A few weeks ago the team I work on at Stylight encountered a strange issue which lead us to dive into the Linux networking stack, kernel settings and how web servers interact with each other. While this issue turned out to be simple, we didn't find much information putting it all together online and thought our experience would be worth sharing.
After going to production and coming under increased load, one of our web services used for financial reporting started dropping requests with a
502 (Bad Gateway) response code alongside the following error message:
connect() to unix:/run/gunicorn.socket failed (11: Resource temporarily unavailable)
A quick 10s load test performed with vegeta confirmed that the problem started appearing around 20 req/s while both the NGINX and Gunicorn configurations were setup to handle much more than that.
Running the service locally confirmed as much and after some head scratching, we were tipped off the real problem by this paragraph from Gunicorn's documentation:
How can I increase the maximum socket backlog?
Listening sockets have an associated queue of incoming connections that are waiting to be accepted. If you happen to have a stampede of clients that fill up this queue new connections will eventually start getting dropped.
Turns out the issue is quite simple: when using NGINX as a reverse proxy through a unix socket, the unix socket connection queue size (controlled by the
net.core.somaxconn kernel setting on Linux machines) is the bottleneck regardless of NGINX's and / or the upstream's configured capacity (in our case Gunicorn backlog queue size). In practice, NGINX will hand over the requests to the socket, and when the socket's queue is full, it starts refusing requests leading NGINX to drop subsequent requests with the status code
502 (Bad Gateway). The number of workers (at either the NGINX or Gunicorn level) doesn't help as everything goes through the same socket.

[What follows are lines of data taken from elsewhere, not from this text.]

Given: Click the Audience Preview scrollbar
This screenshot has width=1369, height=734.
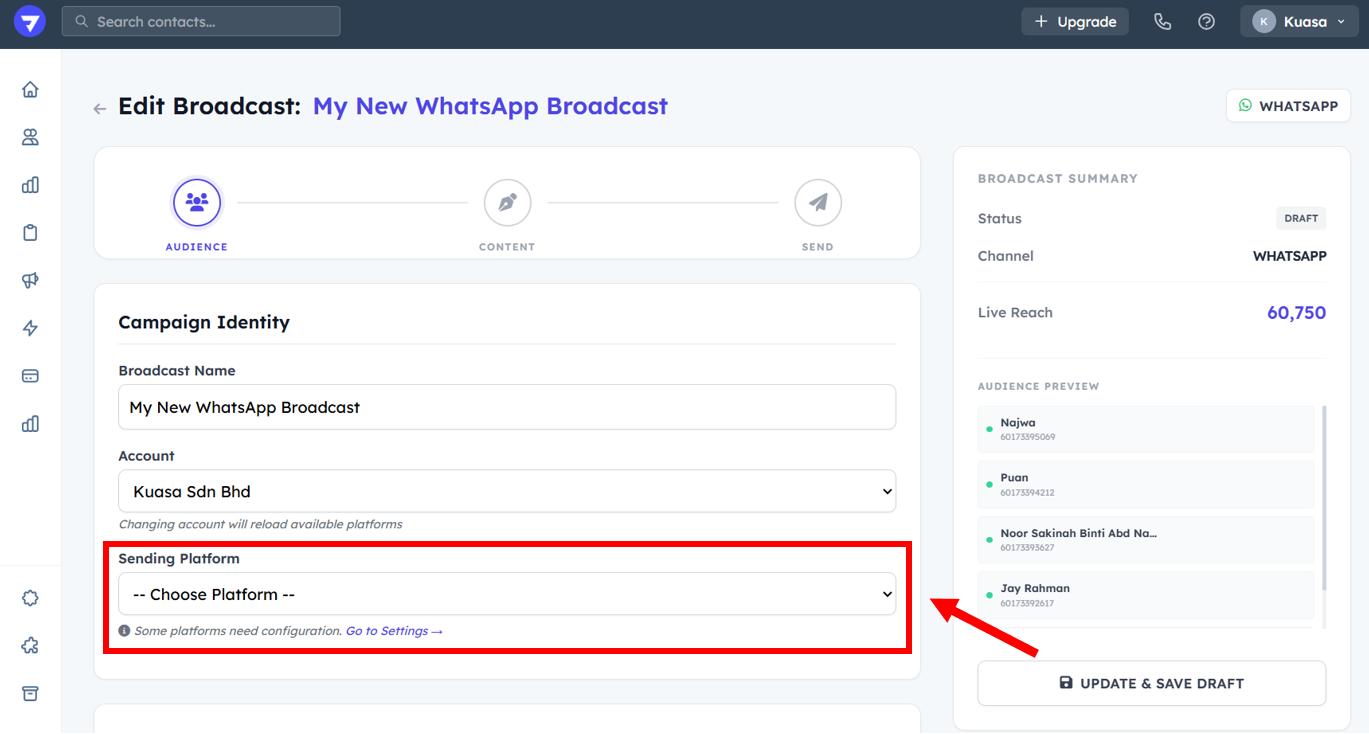Looking at the screenshot, I should pos(1325,500).
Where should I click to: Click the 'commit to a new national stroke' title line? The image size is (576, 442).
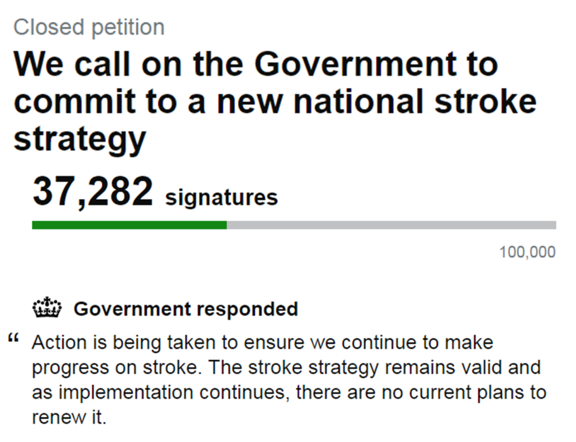point(275,101)
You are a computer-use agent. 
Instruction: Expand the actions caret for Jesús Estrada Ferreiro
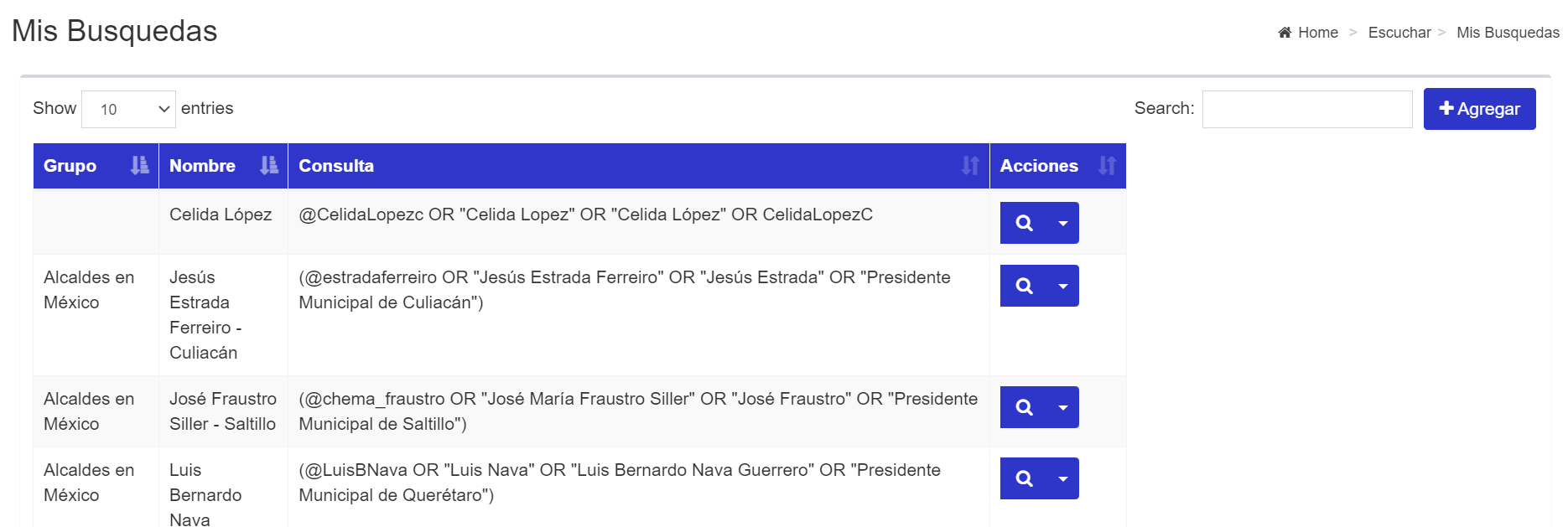(1063, 286)
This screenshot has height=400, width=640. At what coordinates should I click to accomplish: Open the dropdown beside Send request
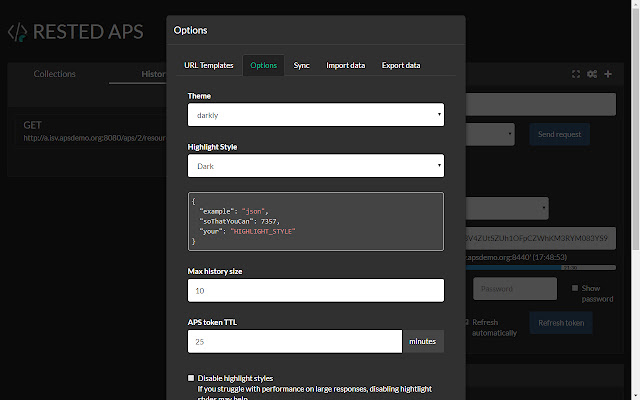491,134
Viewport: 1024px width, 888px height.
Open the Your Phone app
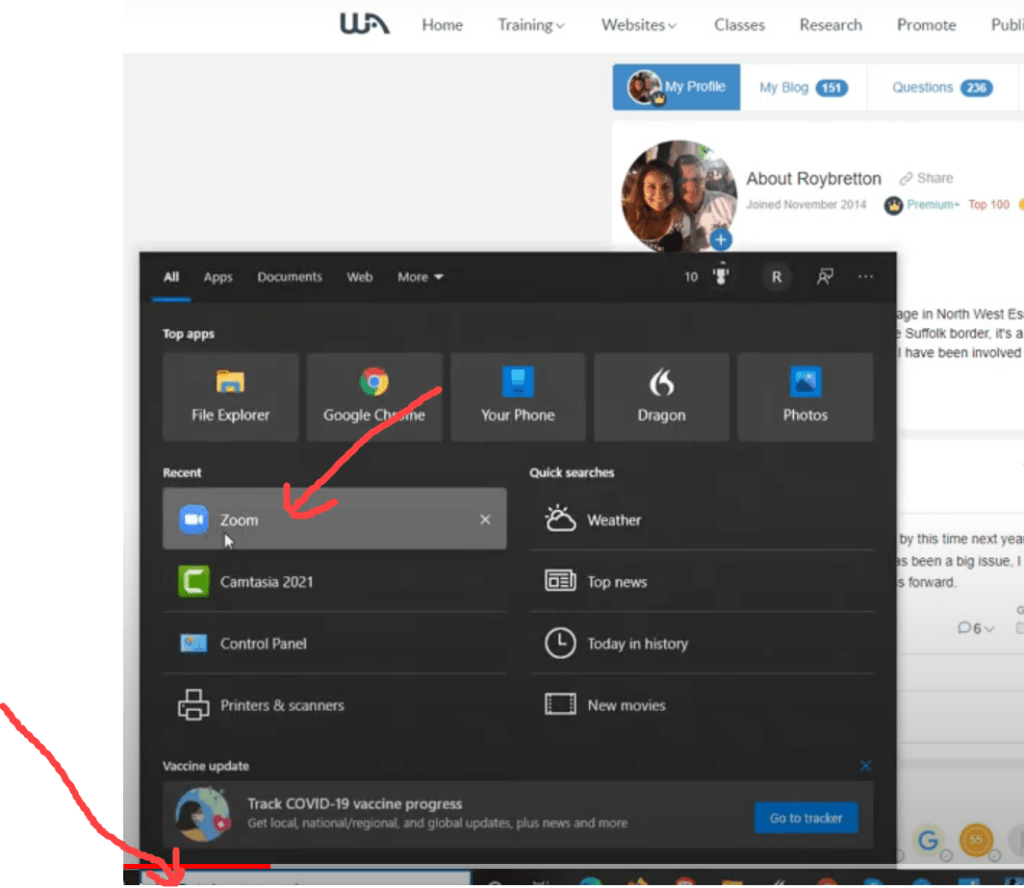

You can find code and instructions to reproduce the problem in a minimal way in this Github repository.
As we run our services in Docker on AWS's infrastructure, we needed to figure out where the
net.core.somaxconn setting was being limited. Turns out it is set to 128 by default in both docker containers and on Amazon's default Ubuntu AMIs. It can be tweaked with the following commands:
- For Linux machines, run
sysctl -w net.core.somaxconn=...(may require sudo access).
- When running inside docker containers, you need to call
docker runwith the
--sysctl net.core.somaxconn=...flag set correctly. Refer to the relevant docker documentation for more information.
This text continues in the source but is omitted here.